I treat the photograph as an object, an object to scan.1
–Vija Celmins
Whatever its merits as a work of art, and these reveal themselves only slowly, Vija Celmins’s hybrid object WWII Puzzle Toy (1965) looks like a terribly exasperating thing to play with. Four inches high and eight inches in diameter, it consists of a circular, horizontally oriented plane upon which the artist has painted the grisaille likeness in oil of some half-toned wartime photograph of a crashing, burning warplane, all encased in a clear plastic dome. Would that we were able to actually play with the thing, the almost certainly futile object of this two-handed exercise in hand-eye coordination seems to be to settle eight clear plastic marbles into the corresponding eight shallow hollows carved into the toy’s floor. This already irritating objective (get one in and three more roll back out!) is made more maddening still by the inclusion of five pegs rising vertically from between the hollows, as if to interrupt any too-lucky marble’s winning trajectory. How carefully we would have to turn this object in hand to succeed in this game! So carefully, in fact, that we would be likely to stop seeing its painted surface solely as image, for all its visual interest, and instead as a surface whose mimetic properties have grown quite subordinate to its objective materiality as a plane. It would require the kind of care that we are all but conditioned to refuse to that whole class of eventful and typically uncredited (i.e., artless), journalistic photographs from which Celmins has painted her toy’s pitted surface and which were the larger puzzle motivating so much of this artist’s inquiry at this moment.
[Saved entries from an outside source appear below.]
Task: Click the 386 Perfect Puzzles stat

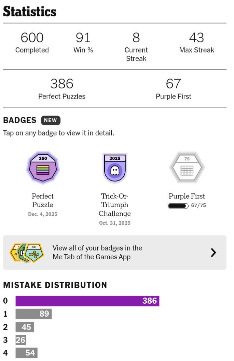Action: (62, 88)
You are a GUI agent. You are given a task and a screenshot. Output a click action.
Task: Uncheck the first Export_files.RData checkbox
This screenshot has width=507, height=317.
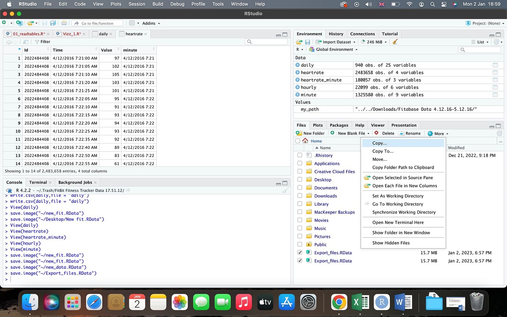pos(299,253)
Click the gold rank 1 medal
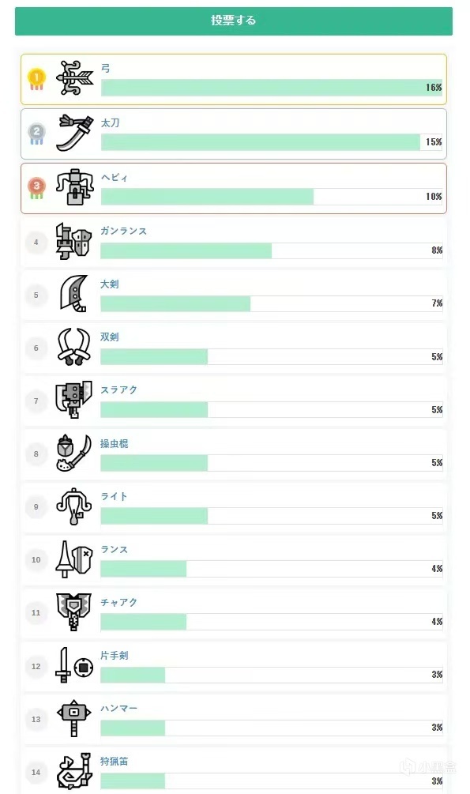The image size is (470, 794). pyautogui.click(x=36, y=80)
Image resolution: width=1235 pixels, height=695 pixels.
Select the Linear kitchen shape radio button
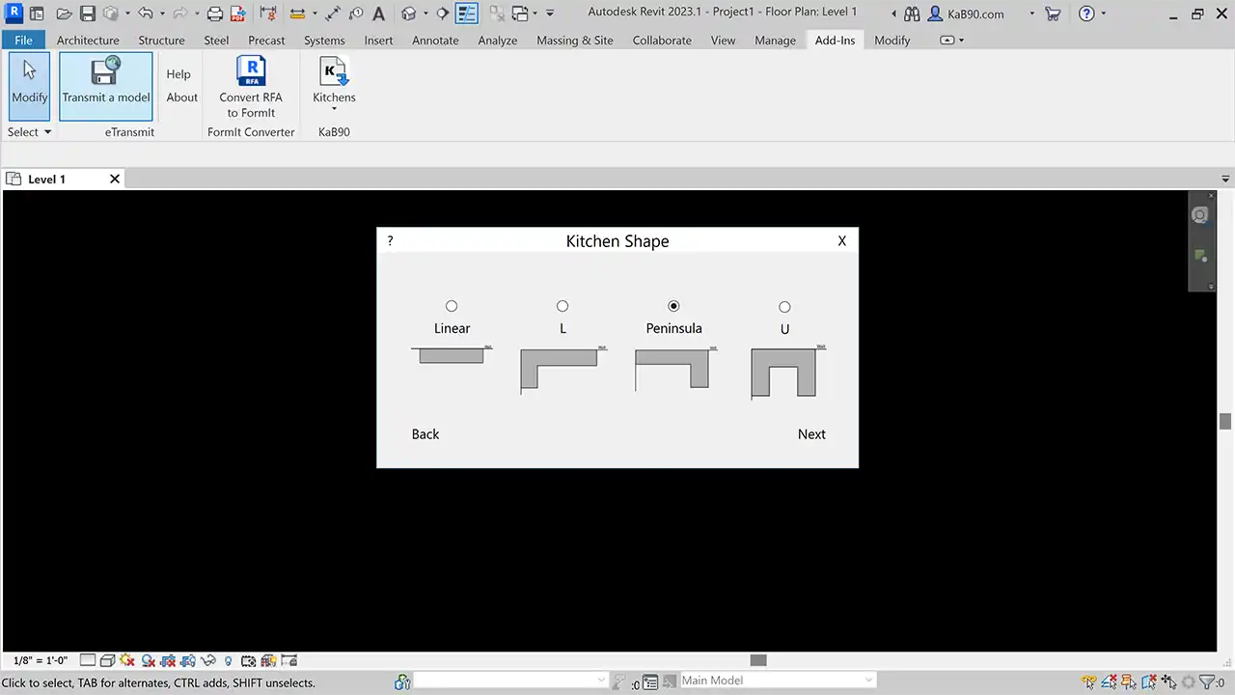point(452,306)
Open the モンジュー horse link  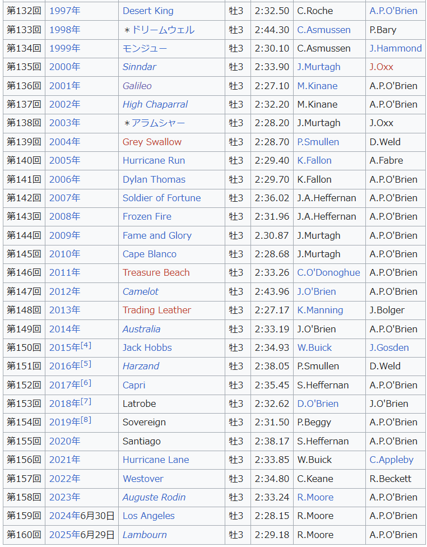coord(145,48)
If WWII Puzzle Toy is a toy, then, it is so insofar as it evokes the kind of haptic play once necessitated by the daguerreotype, whose image could only be seen (because it was visible only in raking light) once it had been laboriously “cradled in the hand and tilted slowly, right to left, back and forth [to find at last] just the right angle,” thereby forcing in the viewer some recognition of its otherwise rather immaterial photographic source image’s very objecthood.2 Celmins’s handmade “toy” estranges the painter’s source photograph, and more than by virtue of the fact of its being painted, by making it tactile and therefore knowable not as a mere medium, but as a thing.3

Vija Celmins, WWII Puzzle Toy, 1965. Plastic, wood, and oil on canvas; 4 1/2 in. high x 8 in. diameter. Collection of Harold Cook, New York. © 2011 Vija Celmins.
As a rule, the kinds of photographs that Vija Celmins was making paintings of during the period under review in Vija Celmins: Television and Disaster, 1964–1966, make very limited demands upon our attention.4 Though not all, most, and the best ones, are taken from books and magazines. They are by and large eventful photographs; reportage of aerial combat, a riot, a rhinoceros, a man on fire, these exciting kinds of things. They are photographs there only to be glanced at; to be not so much seen as seen through, flipping through pages, and quickly. As photographic objects, they tend to be quite evasive. “Whatever it grants to vision,” Barthes said of these kinds of glanced-at photographs in 1979, “a photograph is always invisible: it is not it that we see.”5 Or, as Geoffrey Batchen has more recently stated: “in order to see what the photograph is ‘of’ we must first suppress our consciousness of what the photograph is.”6 Invisibility as media is this class of photographs’ necessary condition, its very stock in trade: these photographs report, and they report best when they offer transparency, immediacy, instantaneity—the most direct possible access to their offered-up and ideally spectacular wedge of the world. They are cheap and ubiquitous windows onto some wonder beside themselves. They thus render their own materiality invisible; too overburdened with reference, they are the hardest photographs to see. And with pho- tographic windows such as these, Batchen’s suppression of “consciousness” is precisely the point: their transparency as media is their very ontology.7 So it is unusual, not least in 1965, that such eventful window-pane photographs should be understood as objects, as material, cluttering things. We tend also not to see space-heaters, fans, or lamps; those other things-about-the-studio that Celmins was painting as she arrived at the subject of these eventful photographs. These are things whose function—to make heat, throw wind, and cast light, just as eventful photographs refer—is what little we see in them.8 So such an understanding of eventful photographs as Celmins’s paintings assert requires a particular, unintuitive, and very active sort of looking, a looking against norms. Television and Disaster shows Celmins to have been very good at this sort of looking and very good at eliciting it in us.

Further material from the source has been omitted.